* _Exercise task_: Rewrite the lines below, putting "legend label" wherever "legend text" occurs and keeping everything else unchanged.

* _Given information_:
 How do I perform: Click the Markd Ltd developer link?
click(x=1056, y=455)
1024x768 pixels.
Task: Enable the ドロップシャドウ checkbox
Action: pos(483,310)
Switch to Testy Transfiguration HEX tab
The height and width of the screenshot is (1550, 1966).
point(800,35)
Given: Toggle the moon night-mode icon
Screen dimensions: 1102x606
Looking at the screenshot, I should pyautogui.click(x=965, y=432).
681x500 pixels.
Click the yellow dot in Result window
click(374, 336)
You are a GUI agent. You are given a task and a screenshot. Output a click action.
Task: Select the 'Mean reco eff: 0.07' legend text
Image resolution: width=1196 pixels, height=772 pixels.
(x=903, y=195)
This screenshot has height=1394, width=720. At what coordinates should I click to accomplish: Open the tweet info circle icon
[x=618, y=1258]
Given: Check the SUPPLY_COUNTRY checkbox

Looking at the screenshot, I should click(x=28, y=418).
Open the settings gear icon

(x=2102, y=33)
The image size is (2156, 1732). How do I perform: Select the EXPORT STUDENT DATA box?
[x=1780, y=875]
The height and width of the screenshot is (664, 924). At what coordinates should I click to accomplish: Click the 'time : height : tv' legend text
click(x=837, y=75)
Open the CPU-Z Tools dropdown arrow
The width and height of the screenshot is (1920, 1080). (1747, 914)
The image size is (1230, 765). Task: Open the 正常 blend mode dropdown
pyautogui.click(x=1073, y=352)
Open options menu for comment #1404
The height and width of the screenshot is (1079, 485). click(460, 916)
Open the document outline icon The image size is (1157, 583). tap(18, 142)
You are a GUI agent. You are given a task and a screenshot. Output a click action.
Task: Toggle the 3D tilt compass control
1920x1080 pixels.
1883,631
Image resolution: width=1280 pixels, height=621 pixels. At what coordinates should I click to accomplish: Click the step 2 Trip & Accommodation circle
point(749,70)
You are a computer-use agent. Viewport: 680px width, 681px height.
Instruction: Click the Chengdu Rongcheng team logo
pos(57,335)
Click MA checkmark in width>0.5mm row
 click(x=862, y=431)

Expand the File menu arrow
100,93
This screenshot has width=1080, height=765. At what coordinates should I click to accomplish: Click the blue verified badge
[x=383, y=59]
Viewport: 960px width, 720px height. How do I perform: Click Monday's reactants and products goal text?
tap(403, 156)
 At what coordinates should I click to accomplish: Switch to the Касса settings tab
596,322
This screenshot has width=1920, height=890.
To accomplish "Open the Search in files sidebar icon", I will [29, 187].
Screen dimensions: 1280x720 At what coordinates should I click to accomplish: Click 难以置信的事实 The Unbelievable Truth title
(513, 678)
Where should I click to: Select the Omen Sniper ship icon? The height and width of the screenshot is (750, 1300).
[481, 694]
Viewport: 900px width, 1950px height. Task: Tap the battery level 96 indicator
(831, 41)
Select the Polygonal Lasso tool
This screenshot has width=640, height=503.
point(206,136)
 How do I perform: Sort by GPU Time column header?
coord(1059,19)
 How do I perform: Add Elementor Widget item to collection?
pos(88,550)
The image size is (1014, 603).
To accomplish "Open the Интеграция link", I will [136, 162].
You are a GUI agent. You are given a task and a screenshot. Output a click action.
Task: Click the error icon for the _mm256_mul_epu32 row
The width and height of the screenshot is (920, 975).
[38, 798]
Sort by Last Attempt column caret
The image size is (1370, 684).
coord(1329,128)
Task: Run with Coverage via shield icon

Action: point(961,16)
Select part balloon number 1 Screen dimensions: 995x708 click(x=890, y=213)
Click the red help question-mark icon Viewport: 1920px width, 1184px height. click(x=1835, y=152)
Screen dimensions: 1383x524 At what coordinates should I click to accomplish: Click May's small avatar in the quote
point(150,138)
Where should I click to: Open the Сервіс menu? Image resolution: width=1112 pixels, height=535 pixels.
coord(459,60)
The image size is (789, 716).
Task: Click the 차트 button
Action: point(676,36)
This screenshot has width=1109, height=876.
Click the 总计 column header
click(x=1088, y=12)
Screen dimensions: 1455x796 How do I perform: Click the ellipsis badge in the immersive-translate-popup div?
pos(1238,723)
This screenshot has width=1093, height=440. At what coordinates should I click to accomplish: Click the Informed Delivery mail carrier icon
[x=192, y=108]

* _Task output_:
 How do I perform: Click the Markd Ltd developer link?
click(x=1056, y=455)
1024x768 pixels.
Task: Enable the ドロップシャドウ checkbox
Action: pos(483,310)
Switch to Testy Transfiguration HEX tab
The height and width of the screenshot is (1550, 1966).
point(800,35)
Given: Toggle the moon night-mode icon
Screen dimensions: 1102x606
Looking at the screenshot, I should pyautogui.click(x=965, y=432).
681x500 pixels.
Click the yellow dot in Result window
click(374, 336)
You are a GUI agent. You are given a task and a screenshot. Output a click action.
Task: Select the 'Mean reco eff: 0.07' legend label
Image resolution: width=1196 pixels, height=772 pixels.
(x=903, y=195)
This screenshot has height=1394, width=720. At what coordinates should I click to accomplish: Open the tweet info circle icon
[x=618, y=1258]
Given: Check the SUPPLY_COUNTRY checkbox

Looking at the screenshot, I should click(x=28, y=418).
Open the settings gear icon

(x=2102, y=33)
The image size is (2156, 1732). How do I perform: Select the EXPORT STUDENT DATA box?
[x=1780, y=875]
The height and width of the screenshot is (664, 924). At what coordinates should I click to accomplish: Click the 'time : height : tv' legend label
click(x=837, y=75)
Open the CPU-Z Tools dropdown arrow
The width and height of the screenshot is (1920, 1080). (1747, 914)
The image size is (1230, 765). Task: Open the 正常 blend mode dropdown
pyautogui.click(x=1073, y=352)
Open options menu for comment #1404
The height and width of the screenshot is (1079, 485). click(460, 916)
Open the document outline icon The image size is (1157, 583). tap(18, 142)
You are a GUI agent. You are given a task and a screenshot. Output a click action.
Task: Toggle the 3D tilt compass control
1920x1080 pixels.
1883,631
Image resolution: width=1280 pixels, height=621 pixels. At what coordinates should I click to accomplish: Click the step 2 Trip & Accommodation circle
point(749,70)
You are a computer-use agent. Viewport: 680px width, 681px height.
Instruction: Click the Chengdu Rongcheng team logo
pos(57,335)
Click MA checkmark in width>0.5mm row
 click(x=862, y=431)

Expand the File menu arrow
100,93
This screenshot has width=1080, height=765. At what coordinates should I click to accomplish: Click the blue verified badge
[x=383, y=59]
Viewport: 960px width, 720px height. How do I perform: Click Monday's reactants and products goal text?
tap(403, 156)
 At what coordinates should I click to accomplish: Switch to the Касса settings tab
596,322
This screenshot has width=1920, height=890.
To accomplish "Open the Search in files sidebar icon", I will [29, 187].
Screen dimensions: 1280x720 At what coordinates should I click to accomplish: Click 难以置信的事实 The Unbelievable Truth title
(513, 678)
Where should I click to: Select the Omen Sniper ship icon? The height and width of the screenshot is (750, 1300).
[481, 694]
Viewport: 900px width, 1950px height. Task: Tap the battery level 96 indicator
(831, 41)
Select the Polygonal Lasso tool
This screenshot has width=640, height=503.
point(206,136)
 How do I perform: Sort by GPU Time column header?
coord(1059,19)
 How do I perform: Add Elementor Widget item to collection?
pos(88,550)
The image size is (1014, 603).
To accomplish "Open the Интеграция link", I will [136, 162].
You are a GUI agent. You are given a task and a screenshot. Output a click action.
Task: Click the error icon for the _mm256_mul_epu32 row
The width and height of the screenshot is (920, 975).
[38, 798]
Sort by Last Attempt column caret
The image size is (1370, 684).
coord(1329,128)
Task: Run with Coverage via shield icon

Action: point(961,16)
Select part balloon number 1 Screen dimensions: 995x708 click(x=890, y=213)
Click the red help question-mark icon Viewport: 1920px width, 1184px height. click(x=1835, y=152)
Screen dimensions: 1383x524 At what coordinates should I click to accomplish: Click May's small avatar in the quote
point(150,138)
Where should I click to: Open the Сервіс menu? Image resolution: width=1112 pixels, height=535 pixels.
coord(459,60)
The image size is (789, 716).
Task: Click the 차트 button
Action: point(676,36)
This screenshot has width=1109, height=876.
Click the 总计 column header
click(x=1088, y=12)
Screen dimensions: 1455x796 How do I perform: Click the ellipsis badge in the immersive-translate-popup div?
pos(1238,723)
This screenshot has width=1093, height=440. At what coordinates should I click to accomplish: Click the Informed Delivery mail carrier icon
[x=192, y=108]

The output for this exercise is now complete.